The Victim Information and Advice service (VIA) within COPFS supports vulnerable people who, through no fault of their own, find themselves in the criminal justice process. It also provides information and advice to next of kin in sudden or unexplained deaths.
Dedicated VIA officers become the point of contact for these individuals, offering guidance and advice as they go through a system that may seem confusing and unfamiliar.
These are victims, witnesses or next of kin who may be bereaved, fearful, anxious or traumatised. They may be victims of stalking or domestic abuse; of sexual offences or hate crime. They could be older (aged 60 or over), they may be a vulnerable witness.
Since its official launch in 2002, VIA has expanded and evolved significantly, as part of a prosecution service ever-striving to recognise the needs and fears of victims and how we can help.
For National Stalking Awareness Week (25-29 April) we speak to ‘Margaret’, an experienced VIA officer, about the role she has performed for more than 10 years. Her name has been changed to respect the people she supports.
“I think of my role by imagining what it must be like to be the person on the other end of my phone call: the victim. What kind of support would I be looking for, what kind of information would I need? I try my best to give them the service that I would hope to find if something happened to me.

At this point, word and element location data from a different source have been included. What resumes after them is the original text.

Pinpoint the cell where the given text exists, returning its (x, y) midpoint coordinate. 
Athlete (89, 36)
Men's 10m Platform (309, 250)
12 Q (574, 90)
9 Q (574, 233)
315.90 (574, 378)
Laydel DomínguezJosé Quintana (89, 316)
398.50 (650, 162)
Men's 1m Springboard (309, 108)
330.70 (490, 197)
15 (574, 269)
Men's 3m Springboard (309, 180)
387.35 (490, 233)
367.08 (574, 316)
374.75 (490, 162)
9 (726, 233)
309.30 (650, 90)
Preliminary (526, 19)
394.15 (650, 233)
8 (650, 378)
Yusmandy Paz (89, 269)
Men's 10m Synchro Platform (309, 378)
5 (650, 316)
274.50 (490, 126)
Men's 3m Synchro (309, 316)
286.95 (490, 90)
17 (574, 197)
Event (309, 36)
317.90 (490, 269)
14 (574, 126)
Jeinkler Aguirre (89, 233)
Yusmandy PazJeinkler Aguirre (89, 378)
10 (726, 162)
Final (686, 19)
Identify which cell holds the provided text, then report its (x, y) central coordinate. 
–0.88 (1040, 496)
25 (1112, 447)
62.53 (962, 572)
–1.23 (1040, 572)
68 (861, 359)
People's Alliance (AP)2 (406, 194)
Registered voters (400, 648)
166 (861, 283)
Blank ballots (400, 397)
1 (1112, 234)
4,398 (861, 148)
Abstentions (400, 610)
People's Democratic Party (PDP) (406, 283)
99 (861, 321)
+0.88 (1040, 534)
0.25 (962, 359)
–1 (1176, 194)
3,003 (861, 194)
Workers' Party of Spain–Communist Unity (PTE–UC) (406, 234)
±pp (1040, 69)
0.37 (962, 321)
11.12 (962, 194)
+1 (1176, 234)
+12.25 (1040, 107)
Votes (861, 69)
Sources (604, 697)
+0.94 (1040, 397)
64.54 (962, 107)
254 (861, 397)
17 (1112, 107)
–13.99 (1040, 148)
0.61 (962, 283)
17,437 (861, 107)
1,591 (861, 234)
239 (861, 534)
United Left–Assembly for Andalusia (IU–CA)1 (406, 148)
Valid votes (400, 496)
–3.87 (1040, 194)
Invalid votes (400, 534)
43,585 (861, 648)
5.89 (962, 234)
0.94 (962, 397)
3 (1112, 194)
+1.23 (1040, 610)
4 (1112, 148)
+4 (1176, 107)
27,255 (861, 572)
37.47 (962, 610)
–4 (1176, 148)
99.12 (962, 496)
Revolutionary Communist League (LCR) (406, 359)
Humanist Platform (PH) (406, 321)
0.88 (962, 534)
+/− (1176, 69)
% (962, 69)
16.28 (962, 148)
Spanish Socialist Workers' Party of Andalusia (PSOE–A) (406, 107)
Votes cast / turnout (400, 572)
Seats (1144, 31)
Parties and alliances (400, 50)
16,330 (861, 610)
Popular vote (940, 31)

“Every victim or witness deserves my empathy and respect. I’m always aware that I’m speaking to someone who’s going through one of the most difficult periods they will ever experience. So I spend a lot of time listening, trying to understand. I can be the person they direct their queries to and I’ll explain the processes they’ll encounter. They are never just ‘another case’. They’re a real person, like me.
“If they are a victim, they have had the courage to report the crime. There may have been no witnesses so they’ve had to take it forward by themselves. None of that is easy. I’m there to support where I can and guide them to other services when I’m not able to help personally.
“Victims come from all walks of life. They could be experiencing difficult circumstances outwith the crime they have suffered or witnessed and these can impact on their interaction with the justice system.
“Not everyone has easy access to transport for court hearings, for instance. Some people may be worrying about money, they might be reliant on benefits or getting by from pay cheque to pay cheque. They might have caring responsibilities, they might be struggling with their mental health. And all of this could be happening in the background while the case is ongoing.
“From the very start, from the moment I introduce myself, I let victims know that there are limits to our remit. And VIA is an optional service; the victim may not wish to engage with us and that is fine. Most people do want to be kept updated, however. We can’t do everything, and it’s important that victims understand that, but we will do our best to guide them through what I call ‘the life of a case’; from the beginning to end.
“I am open and honest about what we can do and sometimes that requires managing expectations. It might mean pointing them in the right direction for help that we’re not able to offer. We work with organisations like Citizens Advice, Rape Crisis Scotland and CAMHS (Children and Adolescent Mental Health Service), and also with the police.
“Most victims will have had no experience of the criminal justice system before so they appreciate a familiar face or friendly voice as they go through the process.
“If the case is going to court, it can be helpful for the victim to have a pre-arranged visit there. Sometimes it helps to see the layout of the place, stand in the witness box, see the screen – if evidence will be given from behind it – even just experience the smell of the place. This might sound strange but it’s all about easing anxiety for the victim. So when it comes to trial they’re giving the best evidence they can because of the support that’s been in place for them.
“I really consider it a privilege to be helping people in this way. I started out as a Fiscal Officer within COPFS and never really thought that I would become involved with VIA. Although I had always enjoyed dealing with members of the public, VIA seemed such a specialist service - and it is a specialist service - but I got great training from a very experienced VIA officer and I quickly took to the role. Now, I wouldn’t want to do anything else.”